Exercise requirements
Go through the data below and return each line where the string "chat" appears.

Source data

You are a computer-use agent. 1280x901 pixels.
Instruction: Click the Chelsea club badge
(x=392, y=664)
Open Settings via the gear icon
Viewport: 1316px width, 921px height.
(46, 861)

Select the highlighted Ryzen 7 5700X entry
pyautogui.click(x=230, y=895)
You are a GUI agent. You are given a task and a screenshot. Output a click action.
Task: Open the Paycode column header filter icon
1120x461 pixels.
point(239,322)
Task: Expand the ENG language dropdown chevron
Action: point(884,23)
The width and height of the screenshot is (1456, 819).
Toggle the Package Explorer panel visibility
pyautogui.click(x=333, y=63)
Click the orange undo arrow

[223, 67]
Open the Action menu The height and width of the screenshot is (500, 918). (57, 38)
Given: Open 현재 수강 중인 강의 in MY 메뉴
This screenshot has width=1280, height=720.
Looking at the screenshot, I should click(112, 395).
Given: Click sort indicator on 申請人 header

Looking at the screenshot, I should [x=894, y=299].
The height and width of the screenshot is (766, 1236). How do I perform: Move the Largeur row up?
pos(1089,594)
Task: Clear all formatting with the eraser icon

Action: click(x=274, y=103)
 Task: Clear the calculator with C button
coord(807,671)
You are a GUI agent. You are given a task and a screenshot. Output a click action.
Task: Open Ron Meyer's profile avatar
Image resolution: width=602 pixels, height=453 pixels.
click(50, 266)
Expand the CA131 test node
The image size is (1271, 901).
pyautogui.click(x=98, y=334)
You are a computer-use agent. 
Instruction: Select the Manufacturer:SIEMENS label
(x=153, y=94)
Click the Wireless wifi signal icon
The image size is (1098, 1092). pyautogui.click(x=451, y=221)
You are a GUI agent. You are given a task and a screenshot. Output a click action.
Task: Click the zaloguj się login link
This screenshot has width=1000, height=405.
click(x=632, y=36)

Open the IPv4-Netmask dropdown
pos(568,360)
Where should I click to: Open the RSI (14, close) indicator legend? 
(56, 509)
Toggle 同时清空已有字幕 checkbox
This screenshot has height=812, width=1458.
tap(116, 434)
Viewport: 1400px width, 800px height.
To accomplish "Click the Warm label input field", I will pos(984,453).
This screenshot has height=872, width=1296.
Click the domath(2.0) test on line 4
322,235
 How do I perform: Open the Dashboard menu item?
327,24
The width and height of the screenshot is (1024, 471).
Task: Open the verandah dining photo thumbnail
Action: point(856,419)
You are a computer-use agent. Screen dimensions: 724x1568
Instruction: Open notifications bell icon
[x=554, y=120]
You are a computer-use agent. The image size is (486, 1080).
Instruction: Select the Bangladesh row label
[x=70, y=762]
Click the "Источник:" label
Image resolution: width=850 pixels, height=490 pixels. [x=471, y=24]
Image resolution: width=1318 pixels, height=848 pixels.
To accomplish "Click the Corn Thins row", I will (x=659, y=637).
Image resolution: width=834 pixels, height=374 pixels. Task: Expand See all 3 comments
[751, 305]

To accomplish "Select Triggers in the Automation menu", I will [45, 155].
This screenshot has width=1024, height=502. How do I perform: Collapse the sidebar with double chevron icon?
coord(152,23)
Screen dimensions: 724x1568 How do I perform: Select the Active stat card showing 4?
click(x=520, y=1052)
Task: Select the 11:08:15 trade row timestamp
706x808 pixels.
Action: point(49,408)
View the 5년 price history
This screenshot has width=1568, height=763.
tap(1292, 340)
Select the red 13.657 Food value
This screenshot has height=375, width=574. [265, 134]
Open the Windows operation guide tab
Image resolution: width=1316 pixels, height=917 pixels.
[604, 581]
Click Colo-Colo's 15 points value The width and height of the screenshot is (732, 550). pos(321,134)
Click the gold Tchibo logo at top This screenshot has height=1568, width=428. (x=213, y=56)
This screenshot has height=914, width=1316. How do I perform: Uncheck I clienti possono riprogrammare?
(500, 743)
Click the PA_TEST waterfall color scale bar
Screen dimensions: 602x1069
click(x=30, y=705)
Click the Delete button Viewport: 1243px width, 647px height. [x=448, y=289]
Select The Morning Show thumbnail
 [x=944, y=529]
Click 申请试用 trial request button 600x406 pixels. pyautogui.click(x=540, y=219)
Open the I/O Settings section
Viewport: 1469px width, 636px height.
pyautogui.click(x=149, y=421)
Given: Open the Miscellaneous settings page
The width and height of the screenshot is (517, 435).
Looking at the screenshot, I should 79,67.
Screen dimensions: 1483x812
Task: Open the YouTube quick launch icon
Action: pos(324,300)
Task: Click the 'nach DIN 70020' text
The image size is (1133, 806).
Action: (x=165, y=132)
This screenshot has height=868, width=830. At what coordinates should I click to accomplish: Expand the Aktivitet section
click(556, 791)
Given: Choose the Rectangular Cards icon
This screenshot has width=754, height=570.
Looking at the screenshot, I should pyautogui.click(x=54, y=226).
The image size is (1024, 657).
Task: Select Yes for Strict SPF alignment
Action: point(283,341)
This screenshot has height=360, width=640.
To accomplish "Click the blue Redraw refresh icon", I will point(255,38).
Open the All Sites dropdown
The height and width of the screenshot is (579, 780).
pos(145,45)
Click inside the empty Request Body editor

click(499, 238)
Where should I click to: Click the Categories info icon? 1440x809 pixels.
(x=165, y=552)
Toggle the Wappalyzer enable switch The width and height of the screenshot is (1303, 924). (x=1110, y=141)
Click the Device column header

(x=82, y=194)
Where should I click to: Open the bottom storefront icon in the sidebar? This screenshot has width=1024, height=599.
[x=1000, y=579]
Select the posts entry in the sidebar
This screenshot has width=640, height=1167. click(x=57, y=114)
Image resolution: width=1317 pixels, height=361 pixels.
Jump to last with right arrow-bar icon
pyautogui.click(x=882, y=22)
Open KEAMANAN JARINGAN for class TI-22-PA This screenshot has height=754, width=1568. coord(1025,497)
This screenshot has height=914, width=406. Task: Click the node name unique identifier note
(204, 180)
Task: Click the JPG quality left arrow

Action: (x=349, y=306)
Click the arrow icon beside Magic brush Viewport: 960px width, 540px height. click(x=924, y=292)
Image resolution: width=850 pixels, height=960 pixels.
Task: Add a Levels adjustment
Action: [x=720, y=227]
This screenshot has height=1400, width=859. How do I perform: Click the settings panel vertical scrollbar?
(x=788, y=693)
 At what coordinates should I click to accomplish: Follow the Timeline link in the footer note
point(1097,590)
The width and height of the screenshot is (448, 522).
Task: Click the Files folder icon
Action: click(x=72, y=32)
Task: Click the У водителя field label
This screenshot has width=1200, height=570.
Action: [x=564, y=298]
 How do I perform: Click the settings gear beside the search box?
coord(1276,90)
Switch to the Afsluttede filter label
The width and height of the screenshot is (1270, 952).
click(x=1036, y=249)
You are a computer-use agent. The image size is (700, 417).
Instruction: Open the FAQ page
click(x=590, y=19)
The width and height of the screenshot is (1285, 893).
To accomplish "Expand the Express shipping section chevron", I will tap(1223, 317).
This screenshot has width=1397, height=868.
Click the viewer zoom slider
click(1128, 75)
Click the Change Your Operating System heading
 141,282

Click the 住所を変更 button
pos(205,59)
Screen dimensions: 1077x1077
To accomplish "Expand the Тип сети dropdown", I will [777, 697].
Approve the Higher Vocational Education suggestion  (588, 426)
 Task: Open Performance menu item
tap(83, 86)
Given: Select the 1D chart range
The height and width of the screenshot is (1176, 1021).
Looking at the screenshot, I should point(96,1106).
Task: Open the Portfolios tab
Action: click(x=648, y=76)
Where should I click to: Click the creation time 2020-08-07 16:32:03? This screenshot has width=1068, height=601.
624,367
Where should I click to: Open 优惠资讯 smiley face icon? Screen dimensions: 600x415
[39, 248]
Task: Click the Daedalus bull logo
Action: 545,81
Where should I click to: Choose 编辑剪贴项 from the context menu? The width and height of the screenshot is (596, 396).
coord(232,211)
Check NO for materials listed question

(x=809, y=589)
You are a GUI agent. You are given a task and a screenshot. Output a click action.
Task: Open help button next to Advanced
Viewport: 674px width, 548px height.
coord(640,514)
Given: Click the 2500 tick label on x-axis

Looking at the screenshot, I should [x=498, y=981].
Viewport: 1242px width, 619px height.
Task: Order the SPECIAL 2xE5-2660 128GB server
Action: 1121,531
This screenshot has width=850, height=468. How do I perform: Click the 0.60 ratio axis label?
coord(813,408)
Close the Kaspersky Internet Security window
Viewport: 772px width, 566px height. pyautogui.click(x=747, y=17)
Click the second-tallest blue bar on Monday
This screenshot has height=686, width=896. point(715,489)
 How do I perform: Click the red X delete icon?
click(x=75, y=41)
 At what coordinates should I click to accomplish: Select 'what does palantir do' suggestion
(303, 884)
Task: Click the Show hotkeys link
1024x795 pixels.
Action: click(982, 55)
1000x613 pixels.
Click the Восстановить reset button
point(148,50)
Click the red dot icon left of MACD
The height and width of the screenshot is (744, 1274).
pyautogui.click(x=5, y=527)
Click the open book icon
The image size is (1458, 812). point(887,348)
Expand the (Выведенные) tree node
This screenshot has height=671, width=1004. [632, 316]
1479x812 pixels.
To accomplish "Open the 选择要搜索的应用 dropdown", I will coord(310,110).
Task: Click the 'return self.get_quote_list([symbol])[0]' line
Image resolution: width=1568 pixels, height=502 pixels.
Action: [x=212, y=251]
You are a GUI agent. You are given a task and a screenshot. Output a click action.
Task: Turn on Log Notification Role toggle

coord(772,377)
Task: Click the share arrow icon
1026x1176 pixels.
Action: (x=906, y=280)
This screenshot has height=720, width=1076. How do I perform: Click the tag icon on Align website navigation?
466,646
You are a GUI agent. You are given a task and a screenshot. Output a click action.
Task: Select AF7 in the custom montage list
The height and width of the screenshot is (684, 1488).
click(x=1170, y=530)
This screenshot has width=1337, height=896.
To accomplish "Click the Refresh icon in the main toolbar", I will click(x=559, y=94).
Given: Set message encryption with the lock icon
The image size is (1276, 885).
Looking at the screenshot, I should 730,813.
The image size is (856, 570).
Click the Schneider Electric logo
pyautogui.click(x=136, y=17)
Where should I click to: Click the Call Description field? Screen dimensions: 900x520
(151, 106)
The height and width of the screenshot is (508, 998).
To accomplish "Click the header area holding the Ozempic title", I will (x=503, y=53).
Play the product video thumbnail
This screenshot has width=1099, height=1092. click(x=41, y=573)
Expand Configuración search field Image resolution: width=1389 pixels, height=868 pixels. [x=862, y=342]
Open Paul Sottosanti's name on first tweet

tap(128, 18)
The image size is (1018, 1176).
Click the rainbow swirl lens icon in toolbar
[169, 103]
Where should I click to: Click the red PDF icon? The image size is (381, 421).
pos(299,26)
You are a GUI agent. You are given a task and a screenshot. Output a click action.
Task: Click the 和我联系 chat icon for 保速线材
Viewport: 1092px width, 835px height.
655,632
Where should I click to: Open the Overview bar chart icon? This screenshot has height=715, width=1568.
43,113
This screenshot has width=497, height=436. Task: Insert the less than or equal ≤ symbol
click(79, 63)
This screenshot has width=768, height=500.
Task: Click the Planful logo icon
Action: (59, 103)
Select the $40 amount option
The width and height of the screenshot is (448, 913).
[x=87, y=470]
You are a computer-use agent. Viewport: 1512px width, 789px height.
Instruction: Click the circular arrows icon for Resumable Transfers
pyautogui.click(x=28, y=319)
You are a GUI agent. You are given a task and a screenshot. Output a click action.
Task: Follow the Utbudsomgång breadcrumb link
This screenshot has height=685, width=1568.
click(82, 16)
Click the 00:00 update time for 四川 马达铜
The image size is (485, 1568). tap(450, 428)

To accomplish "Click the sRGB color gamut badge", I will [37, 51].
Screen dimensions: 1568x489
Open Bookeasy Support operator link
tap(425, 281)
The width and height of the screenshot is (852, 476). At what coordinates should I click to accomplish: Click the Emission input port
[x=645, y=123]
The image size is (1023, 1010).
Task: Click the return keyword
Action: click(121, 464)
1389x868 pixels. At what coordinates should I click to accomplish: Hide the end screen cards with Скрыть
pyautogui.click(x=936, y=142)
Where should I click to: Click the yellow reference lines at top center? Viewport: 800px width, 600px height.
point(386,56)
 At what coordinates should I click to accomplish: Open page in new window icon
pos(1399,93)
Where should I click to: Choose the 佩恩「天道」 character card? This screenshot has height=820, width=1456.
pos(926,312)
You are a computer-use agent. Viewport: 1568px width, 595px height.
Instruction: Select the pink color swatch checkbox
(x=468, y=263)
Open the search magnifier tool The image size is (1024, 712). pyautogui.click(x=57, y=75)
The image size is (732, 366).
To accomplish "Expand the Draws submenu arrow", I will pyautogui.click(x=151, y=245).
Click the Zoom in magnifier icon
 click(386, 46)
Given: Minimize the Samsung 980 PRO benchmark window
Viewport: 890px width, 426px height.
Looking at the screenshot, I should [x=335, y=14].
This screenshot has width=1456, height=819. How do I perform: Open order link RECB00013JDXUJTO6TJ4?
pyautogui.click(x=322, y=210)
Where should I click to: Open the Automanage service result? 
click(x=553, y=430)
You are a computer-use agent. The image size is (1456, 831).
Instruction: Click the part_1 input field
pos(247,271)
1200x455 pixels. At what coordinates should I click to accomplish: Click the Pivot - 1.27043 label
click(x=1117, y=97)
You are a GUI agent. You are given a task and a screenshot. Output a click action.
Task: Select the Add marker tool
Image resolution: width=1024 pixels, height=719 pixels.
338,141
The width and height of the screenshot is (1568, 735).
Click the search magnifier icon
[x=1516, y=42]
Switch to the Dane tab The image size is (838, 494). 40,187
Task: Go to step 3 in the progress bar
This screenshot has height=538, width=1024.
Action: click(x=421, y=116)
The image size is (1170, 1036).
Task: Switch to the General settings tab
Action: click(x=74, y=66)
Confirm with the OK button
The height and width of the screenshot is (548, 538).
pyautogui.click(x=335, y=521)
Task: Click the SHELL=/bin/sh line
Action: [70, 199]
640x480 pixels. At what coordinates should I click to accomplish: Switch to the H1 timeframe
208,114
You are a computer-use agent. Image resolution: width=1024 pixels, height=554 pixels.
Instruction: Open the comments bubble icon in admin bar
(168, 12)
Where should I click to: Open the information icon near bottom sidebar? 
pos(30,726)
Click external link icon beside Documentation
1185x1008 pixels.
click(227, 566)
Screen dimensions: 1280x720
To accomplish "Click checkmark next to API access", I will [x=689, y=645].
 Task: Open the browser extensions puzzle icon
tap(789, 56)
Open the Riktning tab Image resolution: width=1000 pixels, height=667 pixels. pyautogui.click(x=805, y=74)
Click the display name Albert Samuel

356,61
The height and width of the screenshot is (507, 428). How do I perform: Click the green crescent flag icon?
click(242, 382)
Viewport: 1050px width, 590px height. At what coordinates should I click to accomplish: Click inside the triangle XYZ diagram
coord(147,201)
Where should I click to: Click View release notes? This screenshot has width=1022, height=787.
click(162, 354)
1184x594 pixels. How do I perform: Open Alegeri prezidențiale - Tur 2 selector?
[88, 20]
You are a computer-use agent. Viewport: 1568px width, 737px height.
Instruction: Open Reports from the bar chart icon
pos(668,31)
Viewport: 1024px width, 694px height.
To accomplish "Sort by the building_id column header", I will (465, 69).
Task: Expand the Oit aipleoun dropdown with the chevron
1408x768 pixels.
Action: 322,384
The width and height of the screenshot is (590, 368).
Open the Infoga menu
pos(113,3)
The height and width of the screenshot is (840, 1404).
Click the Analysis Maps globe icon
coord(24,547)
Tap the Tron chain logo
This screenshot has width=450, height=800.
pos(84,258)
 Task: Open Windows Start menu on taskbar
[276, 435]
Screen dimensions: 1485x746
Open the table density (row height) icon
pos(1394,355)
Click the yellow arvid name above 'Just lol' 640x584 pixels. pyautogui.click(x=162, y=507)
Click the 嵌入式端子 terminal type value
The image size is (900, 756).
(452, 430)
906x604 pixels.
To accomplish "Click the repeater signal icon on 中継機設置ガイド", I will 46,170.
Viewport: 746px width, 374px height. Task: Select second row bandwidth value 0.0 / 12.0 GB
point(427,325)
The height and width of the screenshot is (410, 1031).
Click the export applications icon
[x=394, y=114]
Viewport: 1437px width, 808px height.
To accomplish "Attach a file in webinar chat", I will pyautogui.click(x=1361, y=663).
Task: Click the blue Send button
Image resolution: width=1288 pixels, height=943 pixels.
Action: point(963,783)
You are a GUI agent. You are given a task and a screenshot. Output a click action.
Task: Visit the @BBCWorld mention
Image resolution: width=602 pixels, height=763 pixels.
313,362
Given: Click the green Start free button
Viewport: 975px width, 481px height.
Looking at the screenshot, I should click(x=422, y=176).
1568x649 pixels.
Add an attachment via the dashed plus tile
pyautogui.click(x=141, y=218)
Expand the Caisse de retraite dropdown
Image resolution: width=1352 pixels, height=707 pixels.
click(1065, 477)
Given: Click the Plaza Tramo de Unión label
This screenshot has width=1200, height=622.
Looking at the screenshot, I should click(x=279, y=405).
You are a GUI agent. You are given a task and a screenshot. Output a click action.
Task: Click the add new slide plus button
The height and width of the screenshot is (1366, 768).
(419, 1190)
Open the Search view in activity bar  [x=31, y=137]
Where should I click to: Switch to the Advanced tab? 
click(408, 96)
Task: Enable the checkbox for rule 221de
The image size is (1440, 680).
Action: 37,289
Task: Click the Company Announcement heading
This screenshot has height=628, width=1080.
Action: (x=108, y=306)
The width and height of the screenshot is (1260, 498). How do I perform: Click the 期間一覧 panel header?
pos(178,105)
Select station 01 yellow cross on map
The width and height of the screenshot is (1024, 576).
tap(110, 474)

The completed task
Task: Click the 和我联系 chat icon for 保速线材
To accomplish "Attach a file in webinar chat", I will pyautogui.click(x=1361, y=663).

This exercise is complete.